Don Ignazio IV Aymerich y Zatrillas, (1766-1827) ereditò i feudi paterni come 16° barone di Ploaghe. Egli sposò donna Giovanna Ripoll y Nin, dei Marchesi di Neoneli.
Il 10 Luglio 1839 gli furono riscattati i feudi di Laconi, Sanluri e Ploaghe per un valore complessivo di 366.315 lire, corrispondente a una rendita di 18.315 lire annue.
Al di là del titolo baronale tali feudatari mai ebbero modo di risiedere stabilmente (e forse nemmeno visitarono) nel palazzo baronale di Ploaghe oggi non più esistente, e men che meno nei vari villaggi della Baronia dove si facevano rappresentare da procuratori locali.

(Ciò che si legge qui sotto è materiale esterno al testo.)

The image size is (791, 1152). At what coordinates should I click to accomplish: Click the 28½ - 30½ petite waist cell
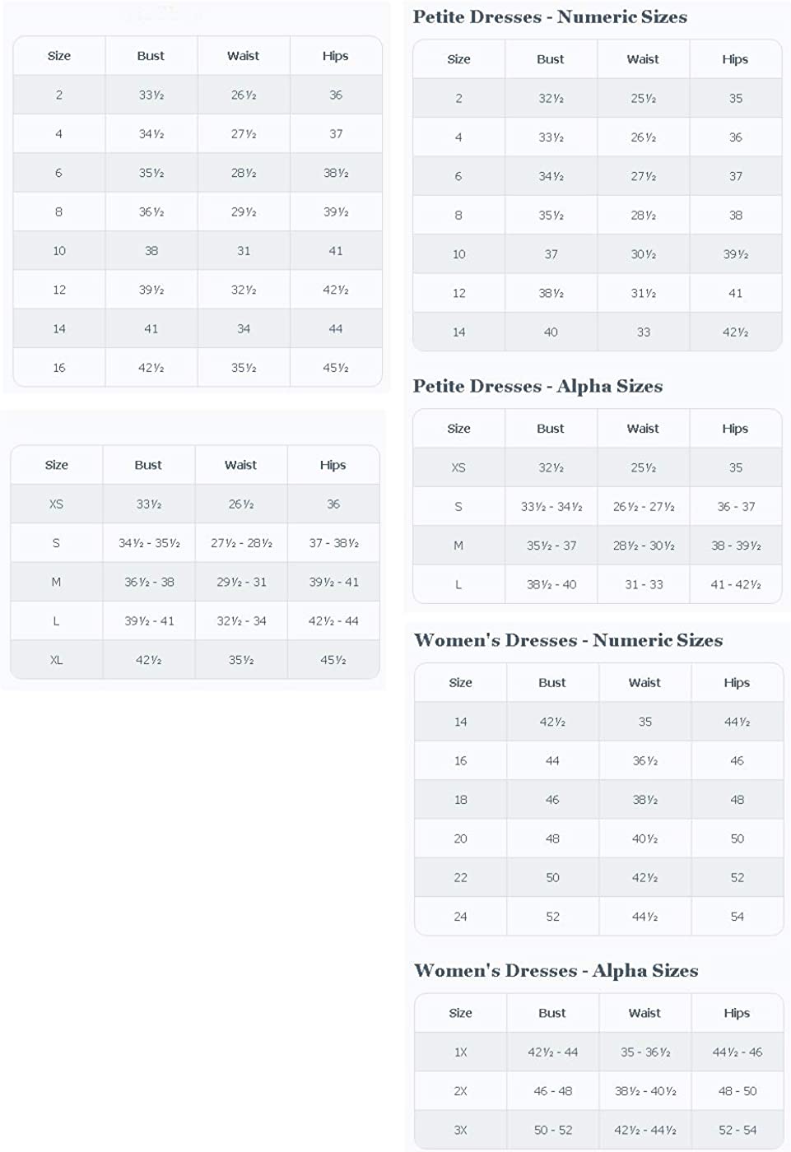(644, 546)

Solo attraverso questo noioso ma doveroso succedersi di feudatari è possibile comprendere appieno che il blasone raffigurante la clessidra dei Santjust rappresentato nello stemma dell'Amministrazione civica di Cargeghe risulti essere completamente fuori luogo.
Si sarebbe dovuto prendere in considerazione a suo tempo invece il blasone dei Castelvì che per maggiore tempo ressero la Baronia di Ploaghe o magari quello dei Montañans fondatori della stessa oppure ancora quello degli Aymerich che la condussero fino al riscatto dei feudi sardi nel 1839.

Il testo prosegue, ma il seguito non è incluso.